Other nightmare scenarios for AI have revolved around an intelligence working too well. M3GAN, the horror comedy hit from earlier in the year, centres around an AI-powered doll who takes her instructions to protect her owner young Cady (Violet McGraw) extremely seriously. The toy’s interpretation of this is to violently deal with anyone who may harm Cady or separate the two. Likewise, 2021’s The Mitchells vs. The Machines shows an entire robot uprising born from the fury of a Virtual Assistant (voiced by Olivia Colman) who learns it has become obsolete. The details may vary, but the anxiety is the same: how powerful could this new technology be, and what happens when it goes wrong?

But this recent preoccupation with imminent AI disaster has a precedent – 2001: a Space Odyssey and The Terminator films have all revolved around a computer deciding humans were the issue. However, recent news coverage of Chat-GPT and various open-source AI programs have given these new stories a topical edge. Thankfully, cinema’s past can offer some insight into whether or not we should be concerned.
In the 1990s, the world sped toward the new millennium with a mixture of excitement and trepidation. Both seemed embodied in the popularity of the internet and the growing presence of computers in our lives. As we handed our personal, financial, and political structures over to databases, many wondered what would happen as a result of this reliance, and whether it left society vulnerable to abuse. Some of it was promising – Pierce Brosnan’s first Bond Girl was computer programmer Natalya Simonova (Izabella Scorupco), who helped him save the world from obliteration in 1995’s GoldenEye. Similarly, Jeff Goldblum typing on a chunky IBM laptop helped stop the alien invasion in Independence Day.
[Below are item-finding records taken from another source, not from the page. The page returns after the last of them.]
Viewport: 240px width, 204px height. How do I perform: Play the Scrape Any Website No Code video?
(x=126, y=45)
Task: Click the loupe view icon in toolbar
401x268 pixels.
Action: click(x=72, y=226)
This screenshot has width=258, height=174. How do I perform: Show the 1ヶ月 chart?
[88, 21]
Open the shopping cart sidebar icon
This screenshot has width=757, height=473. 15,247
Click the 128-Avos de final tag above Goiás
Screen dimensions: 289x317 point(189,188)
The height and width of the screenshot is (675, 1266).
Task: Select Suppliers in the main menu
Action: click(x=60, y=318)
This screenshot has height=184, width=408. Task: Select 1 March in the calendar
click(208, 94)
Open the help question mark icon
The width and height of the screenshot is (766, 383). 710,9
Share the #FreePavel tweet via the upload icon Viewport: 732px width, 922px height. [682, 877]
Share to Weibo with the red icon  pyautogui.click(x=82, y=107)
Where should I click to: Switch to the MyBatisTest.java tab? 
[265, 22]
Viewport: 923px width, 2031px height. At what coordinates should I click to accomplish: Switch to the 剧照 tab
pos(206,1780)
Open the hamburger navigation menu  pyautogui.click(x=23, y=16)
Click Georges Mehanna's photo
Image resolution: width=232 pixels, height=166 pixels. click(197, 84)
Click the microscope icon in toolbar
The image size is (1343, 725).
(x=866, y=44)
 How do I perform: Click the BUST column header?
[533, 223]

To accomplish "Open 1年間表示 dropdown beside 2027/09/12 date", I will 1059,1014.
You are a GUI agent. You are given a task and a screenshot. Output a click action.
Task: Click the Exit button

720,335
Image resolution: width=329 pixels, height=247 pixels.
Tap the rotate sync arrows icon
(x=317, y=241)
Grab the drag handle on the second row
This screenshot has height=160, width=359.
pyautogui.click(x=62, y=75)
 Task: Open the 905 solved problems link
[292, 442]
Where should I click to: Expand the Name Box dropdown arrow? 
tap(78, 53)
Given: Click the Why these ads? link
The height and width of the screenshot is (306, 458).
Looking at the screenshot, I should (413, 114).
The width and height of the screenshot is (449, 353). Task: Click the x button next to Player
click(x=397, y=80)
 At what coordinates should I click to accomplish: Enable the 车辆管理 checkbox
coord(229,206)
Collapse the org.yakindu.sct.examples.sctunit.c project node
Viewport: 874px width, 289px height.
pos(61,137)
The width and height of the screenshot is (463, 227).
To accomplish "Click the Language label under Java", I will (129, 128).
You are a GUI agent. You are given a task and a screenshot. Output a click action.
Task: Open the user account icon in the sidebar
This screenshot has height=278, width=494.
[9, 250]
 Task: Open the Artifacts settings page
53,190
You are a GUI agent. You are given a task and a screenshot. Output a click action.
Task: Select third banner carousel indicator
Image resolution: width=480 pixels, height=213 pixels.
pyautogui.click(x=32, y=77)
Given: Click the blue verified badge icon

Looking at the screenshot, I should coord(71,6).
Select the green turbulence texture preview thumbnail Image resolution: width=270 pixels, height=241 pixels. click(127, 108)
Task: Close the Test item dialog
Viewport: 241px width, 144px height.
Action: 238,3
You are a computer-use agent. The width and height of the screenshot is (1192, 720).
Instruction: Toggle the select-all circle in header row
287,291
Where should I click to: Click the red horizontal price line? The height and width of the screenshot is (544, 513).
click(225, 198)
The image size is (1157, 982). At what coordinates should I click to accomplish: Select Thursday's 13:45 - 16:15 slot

However, some of the more interesting visions came from stories where our newfound connectivity was used against us. Whatever the particulars of the plot, the fear of technology remained consistent, that an outcast might be able to undo society in their bedroom with a few keystrokes. Sandra Bullock played a reclusive systems analyst who sees something she shouldn’t in the 1995 thriller The Net; while a funky group of tech anarchists fall foul of a high-tech thief in 1995’s Hackers. Most famously, almost everything bad that happens in Steven Spielberg’s Jurassic Park (1993) is down to disgruntled park employee Denis Nedry (Wayne Knight)who shuts the Park’s security systems down thanks to “Hacker Crap”, as described by Samuel L Jackson’s Ray Arnold.

In various ways, these stories feared the revenge of the nerds. At the time, computers believed to be the preserve of social outcasts, who may use the power of The Internet for negligent or nefarious means. People were faced with the idea that they may be taken over by people they shunned, via means they didn’t understand, in ways they may not even notice. The Wachowskis’ landmark sci-fi The Matrix seemed to sum up pre-Millennium paranoia, showing a world that had given up its freedom for ignorance, living in a fantasy powered by machines.

So, did the nightmares that these films imagined come to pass? Certainly not to the extent that Hollywood feared. Data breaches are a common occurrence, there are many accusations of digital election tampering around the world, and a movie studio itself faced the wrath of hacktivists when the release of comedy The Interview in 2014 prompted various Sony files to be leaked. However, so far society has yet to descend into the kind of chaos that these thrillers allude to.

Just as we may chuckle at the quaintness of Hackers using a floppy disk as a MacGuffin, there is every chance that a greater understanding of AI may prove this fear of the unknown to be unfounded. The unknown quantity of AI, like The Internet thirty years ago, has been used by cinema to play on a fear that one day we will innovate ourselves into obsolescence. It’s a valid concern and one that the industry itself is looking at as negotiations and picket lines continue. However, the fact that filmmakers are portraying AI as the bad guy suggests we may be some way off from finally submitting to nefarious robot overlords.